Epacadostat Plus Pembrolizumab in Patients With Advanced Solid Tumors: Phase I Results From a Multicenter, Open-Label Phase I/II Trial (ECHO-202/KEYNOTE-037).

Journal of clinical oncology : official journal of the American Society of Clinical Oncology

Tara C Mitchell, Omid Hamid, David C Smith, Todd M Bauer, Jeffrey S Wasser, Anthony J Olszanski, Jason J Luke, Ani S Balmanoukian, Emmett V Schmidt, Yufan Zhao, Xiaohua Gong, Janet Maleski, Lance Leopold, Thomas F Gajewski

Affiliations

  1. Tara C. Mitchell, University of Pennsylvania; Anthony J. Olszanski, Fox Chase Cancer Center, Philadelphia, PA; Omid Hamid and Ani S. Balmanoukian, The Angeles Clinic and Research Institute, Los Angeles, CA; David C. Smith, University of Michigan, Ann Arbor, MI; Todd M. Bauer, Tennessee Oncology, Nashville, TN; Jeffrey S. Wasser, University of Connecticut School of Medicine, Farmington, CT; Jason J. Luke and Thomas F. Gajewski, University of Chicago Medicine, Chicago, IL; Emmett V. Schmidt, Merck & Co, Kenilworth, NJ; and Yufan Zhao, Xiaohua Gong, Janet Maleski, and Lance Leopold, Incyte Corporation, Wilmington, DE.

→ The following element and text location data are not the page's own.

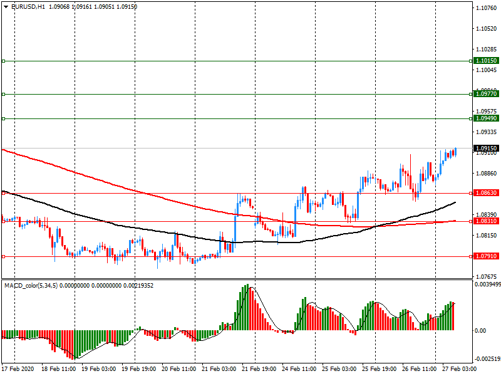Click left anchor square of 1.08630 line
The width and height of the screenshot is (501, 376).
(x=3, y=194)
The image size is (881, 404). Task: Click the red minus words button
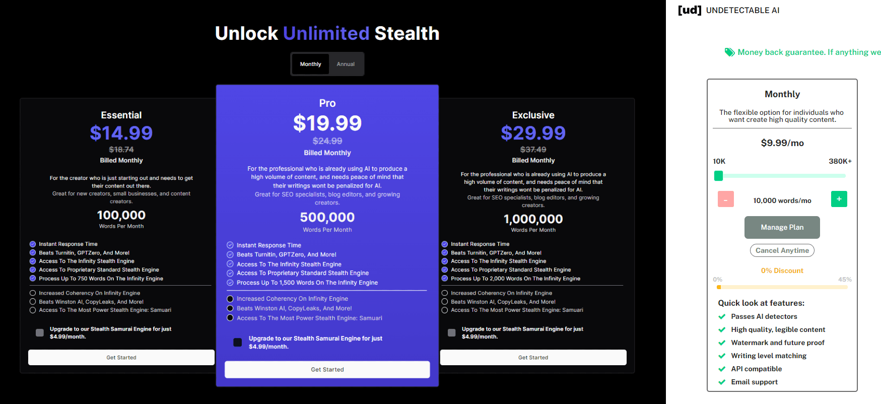725,199
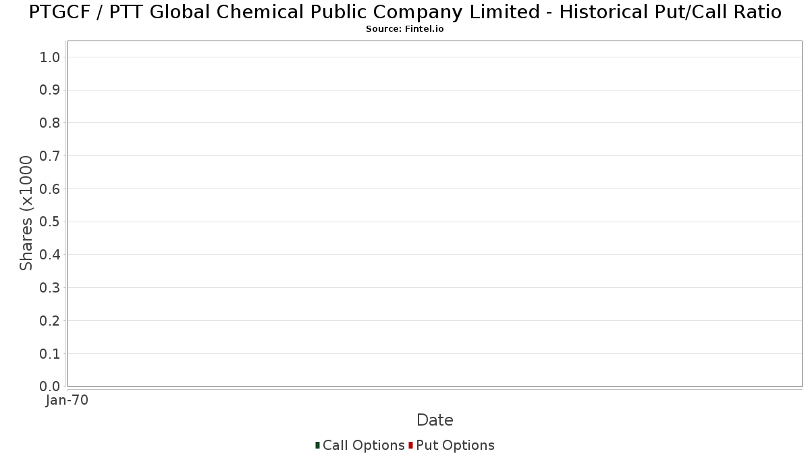
Task: Click the 0.4 y-axis tick label
Action: pyautogui.click(x=51, y=255)
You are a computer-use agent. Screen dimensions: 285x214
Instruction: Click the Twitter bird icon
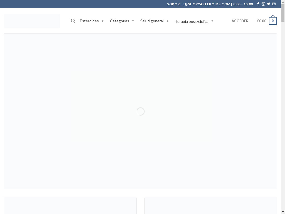269,4
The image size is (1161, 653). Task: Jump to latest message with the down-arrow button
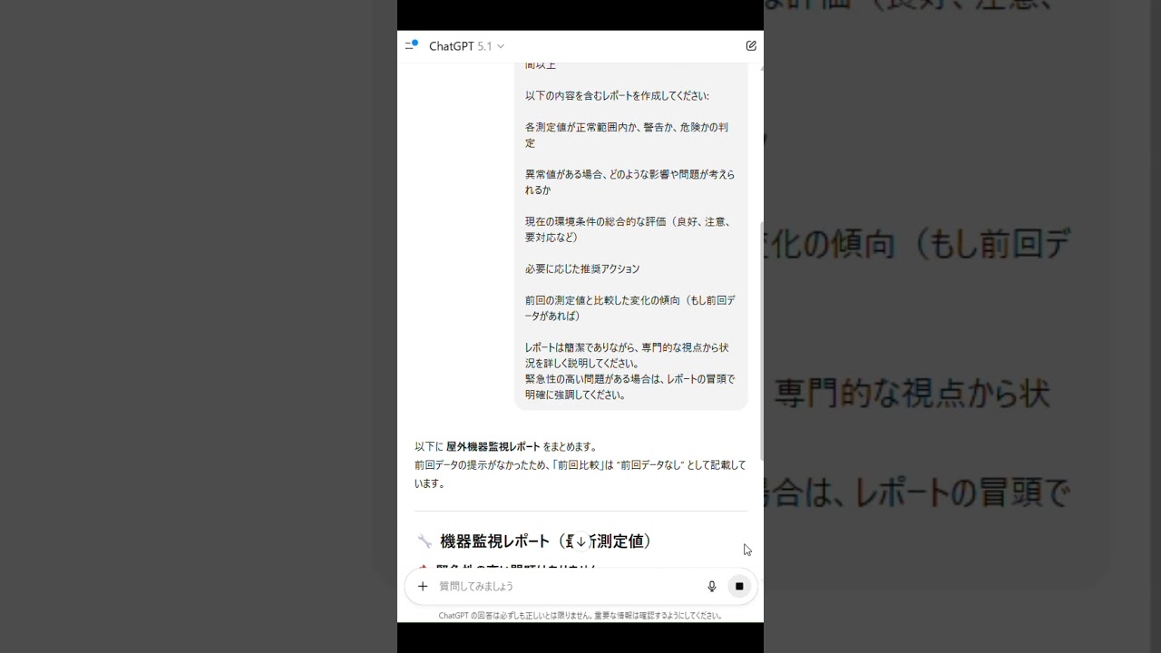coord(581,541)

PMID: 30265610 PMCID: PMC6225502 DOI: 10.1200/JCO.2018.78.9602

Abstract

PURPOSE: Tumors may evade immunosurveillance through upregulation of the indoleamine 2,3-dioxygenase 1 (IDO1) enzyme. Epacadostat is a potent and highly selective IDO1 enzyme inhibitor. The open-label phase I/II ECHO-202/KEYNOTE-037 trial evaluated epacadostat plus pembrolizumab, a programmed death protein 1 inhibitor, in patients with advanced solid tumors. Phase I results on maximum tolerated dose, safety, tolerability, preliminary antitumor activity, and pharmacokinetics are reported.

PATIENTS AND METHODS: Patients received escalating doses of oral epacadostat (25, 50, 100, or 300 mg) twice per day plus intravenous pembrolizumab 2 mg/kg or 200 mg every 3 weeks. During the safety expansion, patients received epacadostat (50, 100, or 300 mg) twice per day plus pembrolizumab 200 mg every 3 weeks.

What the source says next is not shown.